-- Data for this exercise --
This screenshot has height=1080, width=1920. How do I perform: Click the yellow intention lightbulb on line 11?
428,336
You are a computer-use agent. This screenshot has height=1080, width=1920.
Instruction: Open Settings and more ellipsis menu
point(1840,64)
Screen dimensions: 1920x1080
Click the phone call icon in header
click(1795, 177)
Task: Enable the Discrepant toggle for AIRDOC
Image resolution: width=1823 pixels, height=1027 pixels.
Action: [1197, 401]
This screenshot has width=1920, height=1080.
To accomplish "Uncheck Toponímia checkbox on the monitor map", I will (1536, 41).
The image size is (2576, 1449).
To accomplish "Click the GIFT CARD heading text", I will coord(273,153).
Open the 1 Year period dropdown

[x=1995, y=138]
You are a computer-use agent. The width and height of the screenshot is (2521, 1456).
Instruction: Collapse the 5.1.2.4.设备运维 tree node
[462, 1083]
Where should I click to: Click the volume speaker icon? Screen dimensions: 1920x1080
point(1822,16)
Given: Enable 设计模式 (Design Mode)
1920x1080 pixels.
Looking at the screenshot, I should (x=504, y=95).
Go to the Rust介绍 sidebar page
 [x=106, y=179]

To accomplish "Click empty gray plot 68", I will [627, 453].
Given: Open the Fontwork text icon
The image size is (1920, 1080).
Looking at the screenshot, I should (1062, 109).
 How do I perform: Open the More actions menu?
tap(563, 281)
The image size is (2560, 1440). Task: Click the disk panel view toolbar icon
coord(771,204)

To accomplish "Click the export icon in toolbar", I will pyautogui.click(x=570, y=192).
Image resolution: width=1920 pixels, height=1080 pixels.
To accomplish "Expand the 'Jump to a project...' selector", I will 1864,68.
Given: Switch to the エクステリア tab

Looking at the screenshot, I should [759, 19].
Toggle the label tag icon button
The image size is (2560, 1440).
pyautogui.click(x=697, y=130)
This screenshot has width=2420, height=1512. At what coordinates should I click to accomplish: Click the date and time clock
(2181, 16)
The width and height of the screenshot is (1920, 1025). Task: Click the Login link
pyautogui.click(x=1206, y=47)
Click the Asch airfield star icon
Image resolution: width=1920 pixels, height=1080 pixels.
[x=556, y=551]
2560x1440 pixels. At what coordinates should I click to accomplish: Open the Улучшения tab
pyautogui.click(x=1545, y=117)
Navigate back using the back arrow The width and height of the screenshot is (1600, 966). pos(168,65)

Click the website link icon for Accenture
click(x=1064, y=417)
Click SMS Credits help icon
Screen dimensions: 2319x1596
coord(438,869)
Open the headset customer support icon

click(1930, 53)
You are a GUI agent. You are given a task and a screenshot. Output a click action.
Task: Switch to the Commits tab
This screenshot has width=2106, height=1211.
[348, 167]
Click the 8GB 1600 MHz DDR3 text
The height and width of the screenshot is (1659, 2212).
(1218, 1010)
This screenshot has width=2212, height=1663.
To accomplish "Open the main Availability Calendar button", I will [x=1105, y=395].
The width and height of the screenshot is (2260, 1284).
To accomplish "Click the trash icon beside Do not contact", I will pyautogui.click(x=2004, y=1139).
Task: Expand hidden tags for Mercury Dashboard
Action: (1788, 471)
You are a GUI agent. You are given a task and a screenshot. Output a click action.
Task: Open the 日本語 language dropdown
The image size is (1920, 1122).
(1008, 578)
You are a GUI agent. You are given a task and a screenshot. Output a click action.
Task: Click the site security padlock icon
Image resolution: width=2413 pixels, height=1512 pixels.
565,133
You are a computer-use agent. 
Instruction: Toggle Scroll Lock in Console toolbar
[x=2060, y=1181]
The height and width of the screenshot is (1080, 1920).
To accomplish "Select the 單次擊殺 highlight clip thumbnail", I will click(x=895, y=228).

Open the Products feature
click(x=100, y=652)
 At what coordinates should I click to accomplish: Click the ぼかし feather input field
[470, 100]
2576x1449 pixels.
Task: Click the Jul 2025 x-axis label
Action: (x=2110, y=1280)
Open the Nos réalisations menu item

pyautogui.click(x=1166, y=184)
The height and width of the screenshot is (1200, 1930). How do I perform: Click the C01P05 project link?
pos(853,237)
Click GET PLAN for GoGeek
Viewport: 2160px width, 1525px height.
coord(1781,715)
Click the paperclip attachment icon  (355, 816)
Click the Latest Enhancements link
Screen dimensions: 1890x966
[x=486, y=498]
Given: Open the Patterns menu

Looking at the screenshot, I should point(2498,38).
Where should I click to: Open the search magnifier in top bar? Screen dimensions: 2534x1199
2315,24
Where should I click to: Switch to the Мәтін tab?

-- Activity --
From the data above, output exactly the lines between the one containing "Instruction: Open Settings" and the one containing "Given: Open the Fontwork text icon", counting both of them.

-- Your response --
Instruction: Open Settings and more ellipsis menu
point(1840,64)
Screen dimensions: 1920x1080
Click the phone call icon in header
click(1795, 177)
Task: Enable the Discrepant toggle for AIRDOC
Image resolution: width=1823 pixels, height=1027 pixels.
Action: [1197, 401]
This screenshot has width=1920, height=1080.
To accomplish "Uncheck Toponímia checkbox on the monitor map", I will (1536, 41).
The image size is (2576, 1449).
To accomplish "Click the GIFT CARD heading text", I will coord(273,153).
Open the 1 Year period dropdown

[x=1995, y=138]
You are a computer-use agent. The width and height of the screenshot is (2521, 1456).
Instruction: Collapse the 5.1.2.4.设备运维 tree node
[462, 1083]
Where should I click to: Click the volume speaker icon? Screen dimensions: 1920x1080
point(1822,16)
Given: Enable 设计模式 (Design Mode)
1920x1080 pixels.
Looking at the screenshot, I should (x=504, y=95).
Go to the Rust介绍 sidebar page
 [x=106, y=179]

To accomplish "Click empty gray plot 68", I will [627, 453].
Given: Open the Fontwork text icon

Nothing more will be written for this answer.